**Task prompt**
None of the pictures should appear; the lines from the line containing "Produtos e Soluções (72, 1805)" through the last line of the listing must be repeated exactly.

**Data provided**
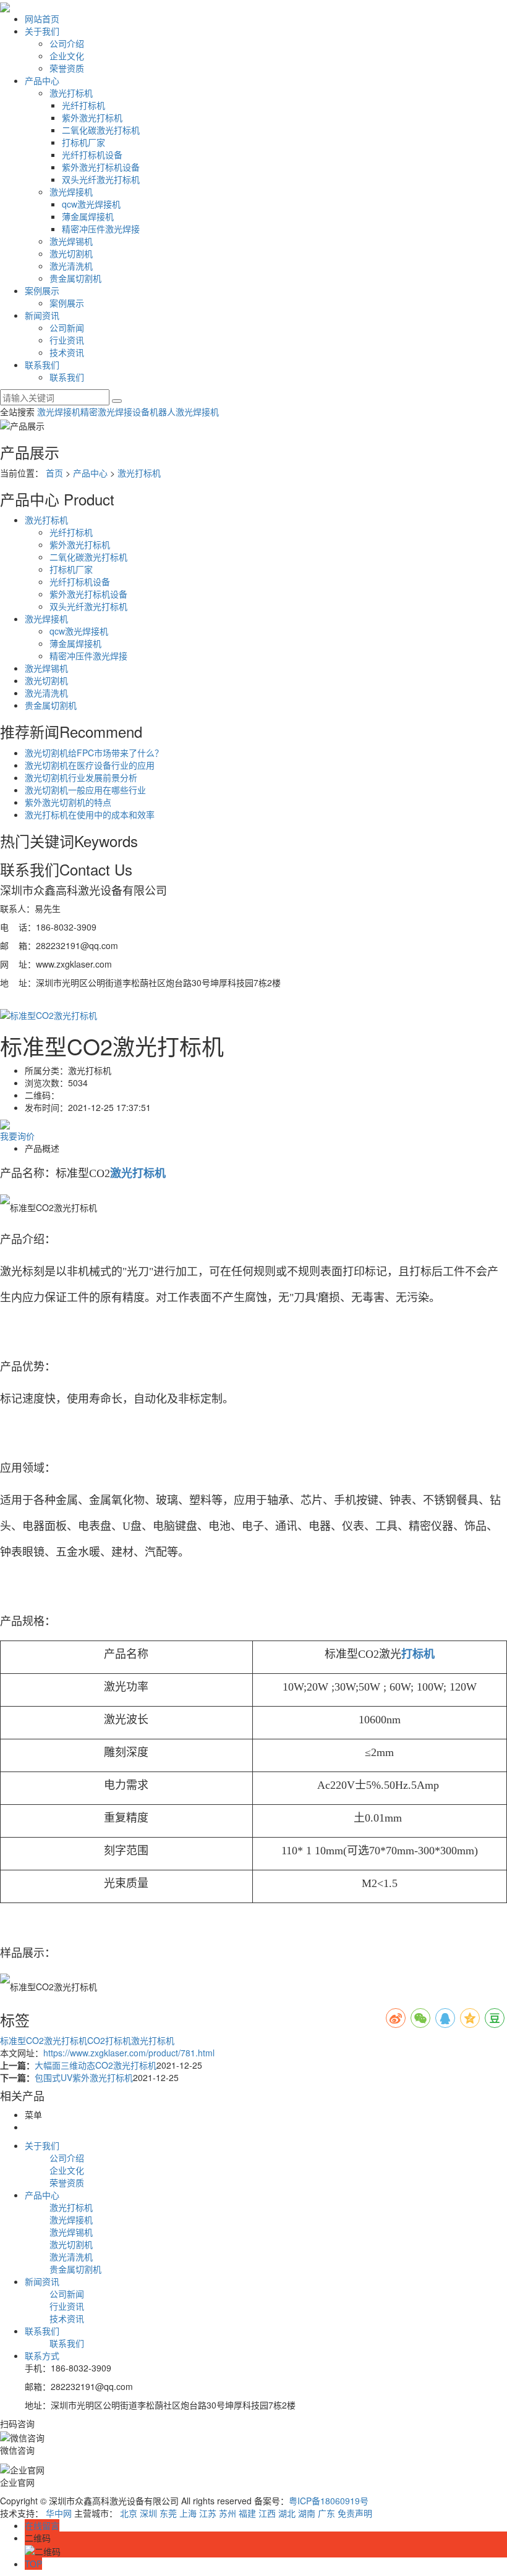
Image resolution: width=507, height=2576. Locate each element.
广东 (326, 2513)
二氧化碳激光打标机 (101, 130)
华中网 (59, 2513)
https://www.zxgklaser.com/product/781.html (129, 2052)
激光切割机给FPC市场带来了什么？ (94, 752)
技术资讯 (66, 352)
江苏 (207, 2513)
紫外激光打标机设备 (101, 167)
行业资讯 (66, 340)
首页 (54, 473)
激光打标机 (71, 93)
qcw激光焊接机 (91, 204)
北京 (128, 2513)
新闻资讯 (42, 315)
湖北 (287, 2513)
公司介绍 (66, 43)
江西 (267, 2513)
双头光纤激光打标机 (101, 179)
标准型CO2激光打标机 (43, 2040)
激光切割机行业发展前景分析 (81, 777)
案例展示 (42, 290)
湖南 (306, 2513)
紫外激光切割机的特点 (68, 802)
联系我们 (42, 364)
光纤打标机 (83, 105)
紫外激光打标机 (92, 117)
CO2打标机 (109, 2040)
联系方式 (42, 2355)
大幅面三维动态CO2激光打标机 (95, 2065)
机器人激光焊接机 (184, 411)
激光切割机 (71, 253)
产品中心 (42, 80)
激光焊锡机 (71, 241)
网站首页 (42, 18)
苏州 (227, 2513)
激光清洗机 (71, 266)
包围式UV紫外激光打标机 (84, 2077)
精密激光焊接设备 (115, 411)
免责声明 (355, 2513)
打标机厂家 (83, 142)
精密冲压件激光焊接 (101, 228)
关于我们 (42, 31)
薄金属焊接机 (88, 216)
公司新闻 (66, 327)
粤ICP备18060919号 (329, 2500)
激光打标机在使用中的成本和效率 (90, 814)
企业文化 (66, 55)
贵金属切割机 (75, 278)
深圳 (148, 2513)
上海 (188, 2513)
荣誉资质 (66, 68)
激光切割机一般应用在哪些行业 (85, 789)
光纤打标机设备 (92, 154)
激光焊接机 (71, 191)
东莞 (168, 2513)
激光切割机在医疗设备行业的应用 (90, 765)
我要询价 (17, 1136)
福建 (247, 2513)
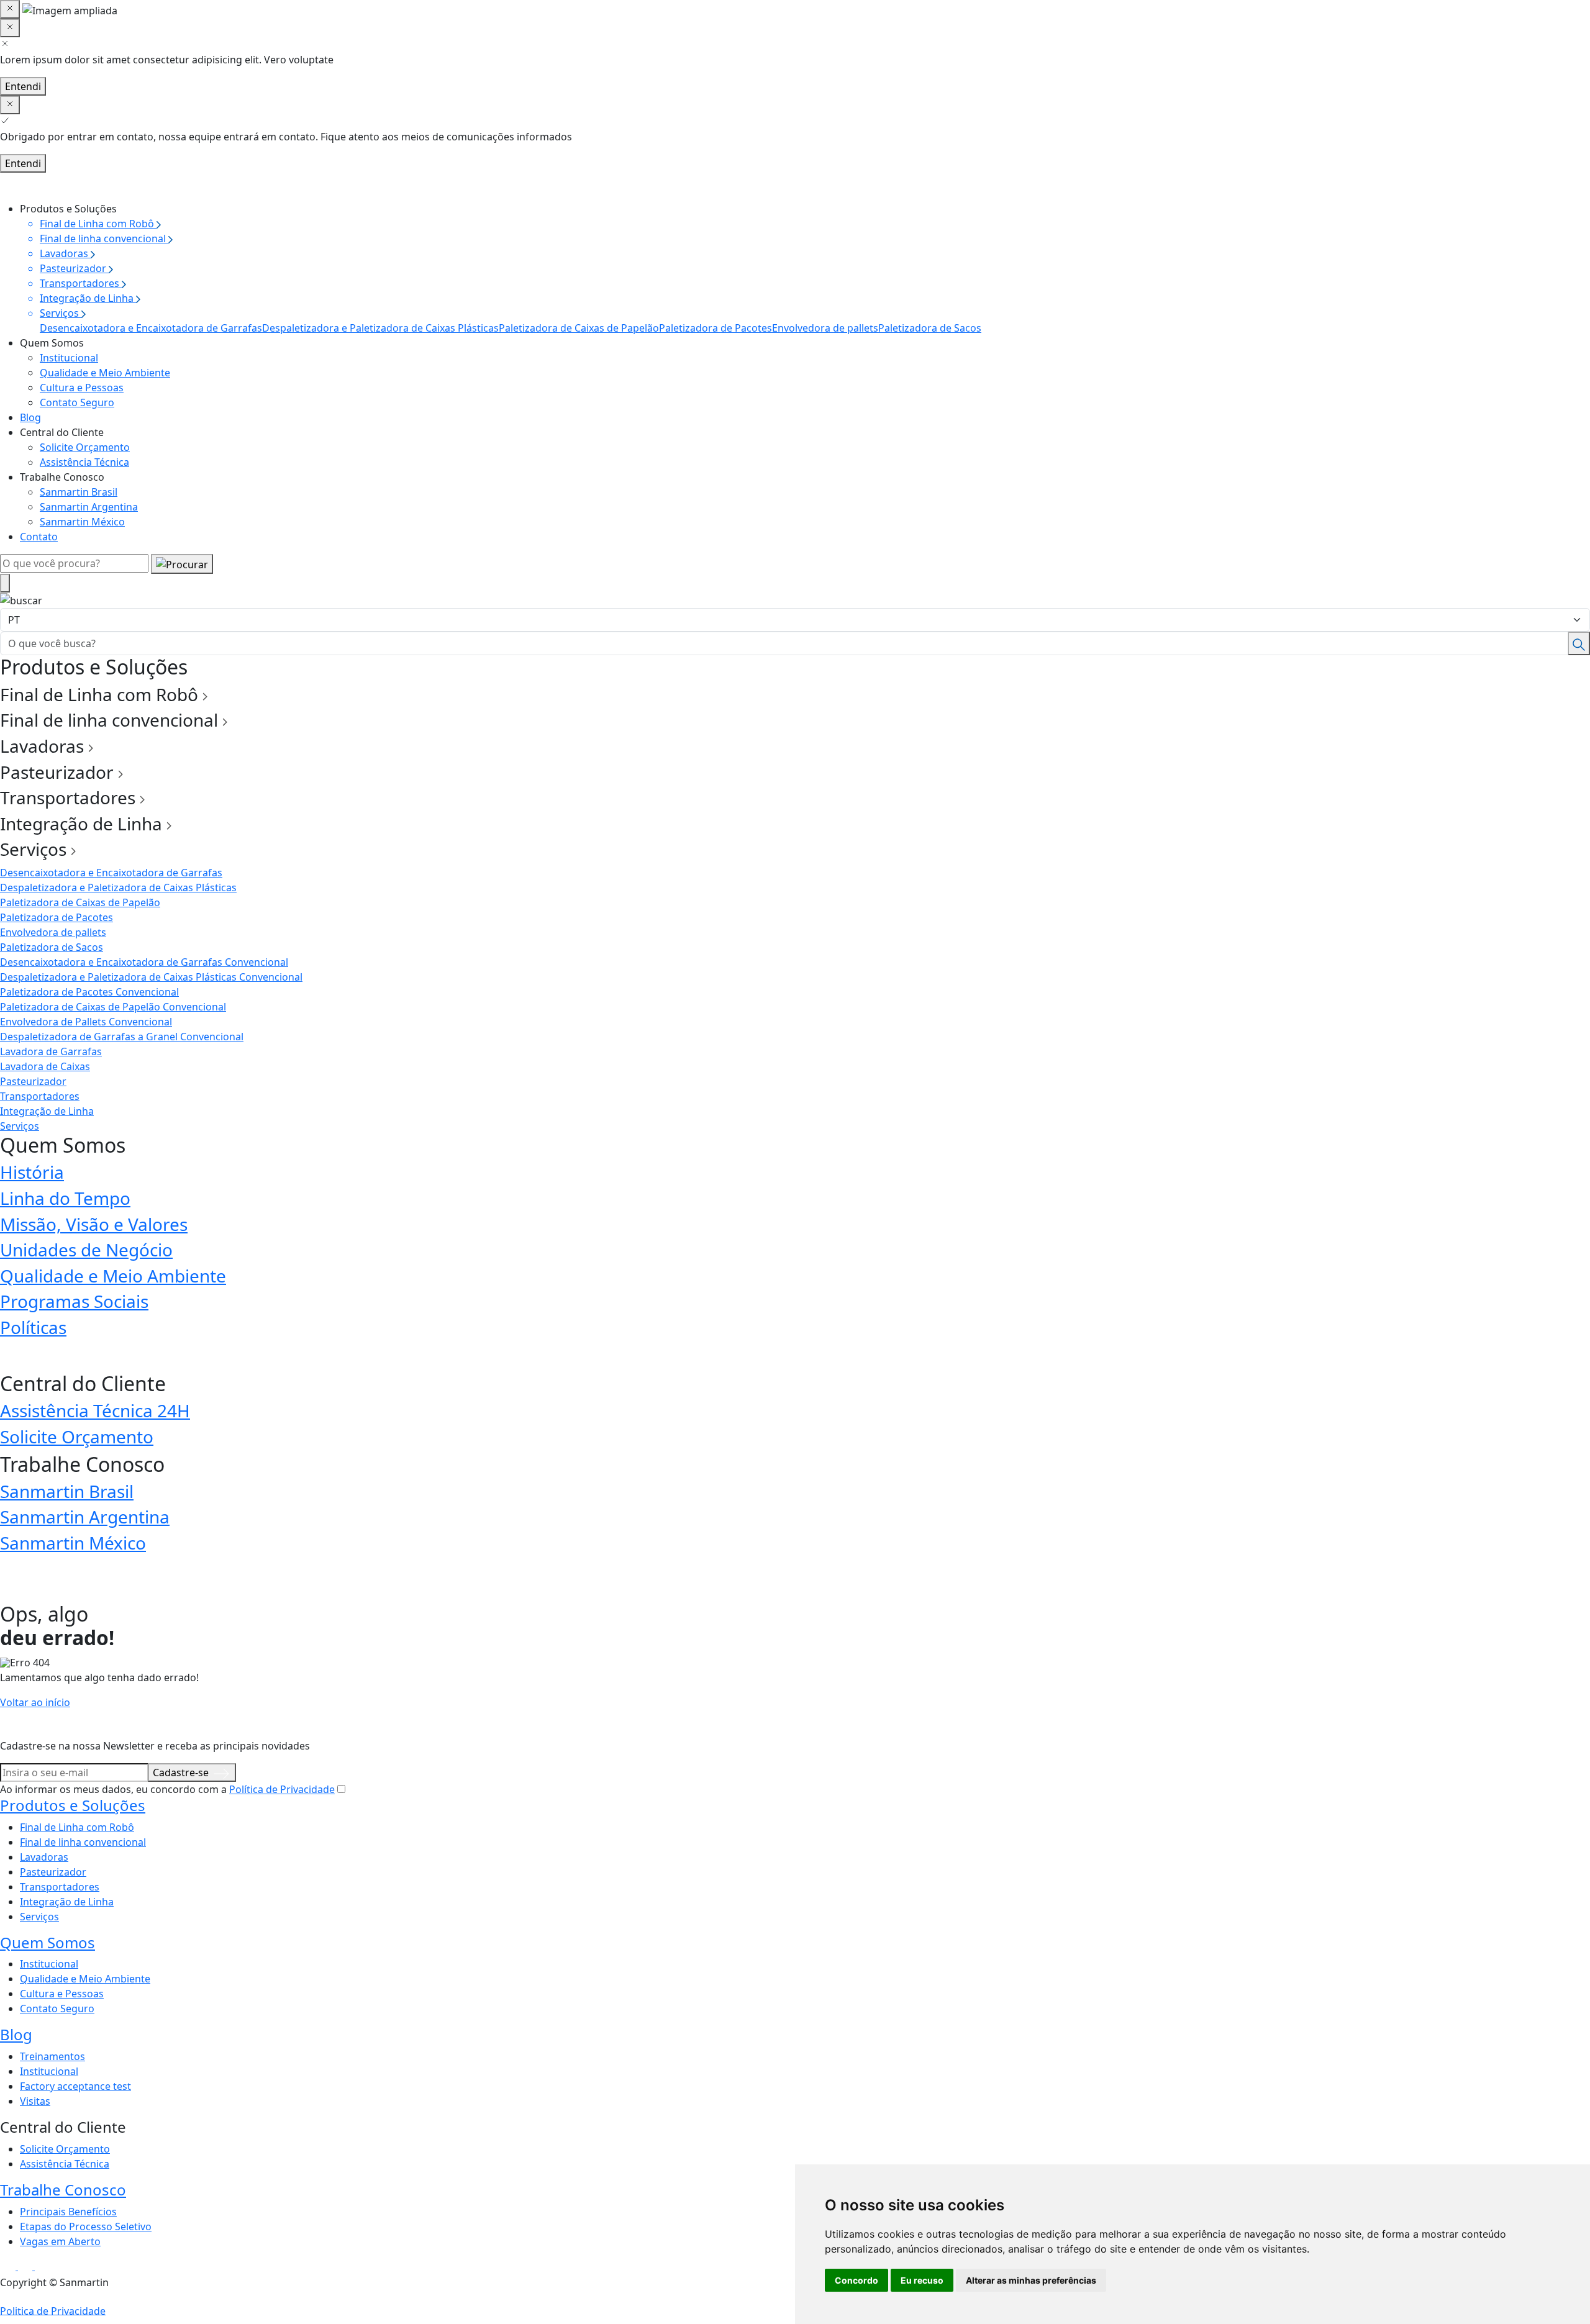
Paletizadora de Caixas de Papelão (579, 328)
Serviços (19, 1126)
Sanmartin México (82, 522)
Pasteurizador (33, 1081)
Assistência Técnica (84, 462)
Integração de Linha (47, 1111)
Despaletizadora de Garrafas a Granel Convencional (121, 1036)
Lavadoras (44, 1857)
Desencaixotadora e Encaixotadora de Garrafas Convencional (144, 962)
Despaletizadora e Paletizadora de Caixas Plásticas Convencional (151, 977)
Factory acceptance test (75, 2086)
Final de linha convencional (83, 1842)
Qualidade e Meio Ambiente (105, 372)
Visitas (35, 2101)
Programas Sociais (74, 1301)
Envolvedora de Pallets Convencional (86, 1021)
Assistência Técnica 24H (95, 1410)
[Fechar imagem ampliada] (10, 9)
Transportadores (40, 1096)
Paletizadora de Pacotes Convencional (89, 992)
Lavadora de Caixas (45, 1066)
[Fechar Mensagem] (10, 28)
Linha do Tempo (65, 1198)
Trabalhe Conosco (63, 2189)
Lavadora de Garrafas (51, 1051)
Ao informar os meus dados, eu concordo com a (167, 1789)
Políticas (33, 1327)
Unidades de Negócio (86, 1249)
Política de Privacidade (282, 1789)
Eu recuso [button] (922, 2280)
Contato (39, 536)
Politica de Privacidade (53, 2310)
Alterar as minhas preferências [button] (1031, 2280)
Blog (30, 417)
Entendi (23, 86)
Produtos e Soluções (72, 1805)
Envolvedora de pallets (825, 328)
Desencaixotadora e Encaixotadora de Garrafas (151, 328)
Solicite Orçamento (85, 447)
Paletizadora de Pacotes (715, 328)
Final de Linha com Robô (77, 1827)
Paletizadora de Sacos (929, 328)
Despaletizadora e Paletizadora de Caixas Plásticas (380, 328)
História (32, 1172)
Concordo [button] (856, 2280)
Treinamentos (52, 2056)
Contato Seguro (77, 402)
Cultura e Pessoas (82, 387)
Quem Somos (47, 1942)
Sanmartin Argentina (89, 507)
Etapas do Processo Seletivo (86, 2226)
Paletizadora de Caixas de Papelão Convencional (113, 1007)
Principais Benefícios (68, 2211)
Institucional (69, 358)
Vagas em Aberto (60, 2241)
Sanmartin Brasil (78, 492)
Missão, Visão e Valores (94, 1224)
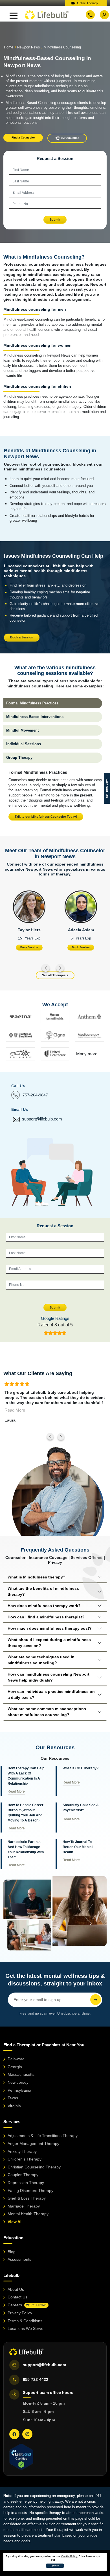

**Exercise solution**
Produtos e Soluções (72, 1805)
Envolvedora de pallets (825, 328)
Desencaixotadora e Encaixotadora de Garrafas (151, 328)
Solicite Orçamento (85, 447)
Paletizadora de Pacotes (715, 328)
Final de Linha com Robô (77, 1827)
Paletizadora de Sacos (929, 328)
Despaletizadora e Paletizadora de Caixas Plásticas (380, 328)
História (32, 1172)
Concordo [button] (856, 2280)
Treinamentos (52, 2056)
Contato Seguro (77, 402)
Cultura e Pessoas (82, 387)
Quem Somos (47, 1942)
Sanmartin Argentina (89, 507)
Etapas do Processo Seletivo (86, 2226)
Paletizadora de Caixas de Papelão Convencional (113, 1007)
Principais Benefícios (68, 2211)
Institucional (69, 358)
Vagas em Aberto (60, 2241)
Sanmartin Brasil (78, 492)
Missão, Visão e Valores (94, 1224)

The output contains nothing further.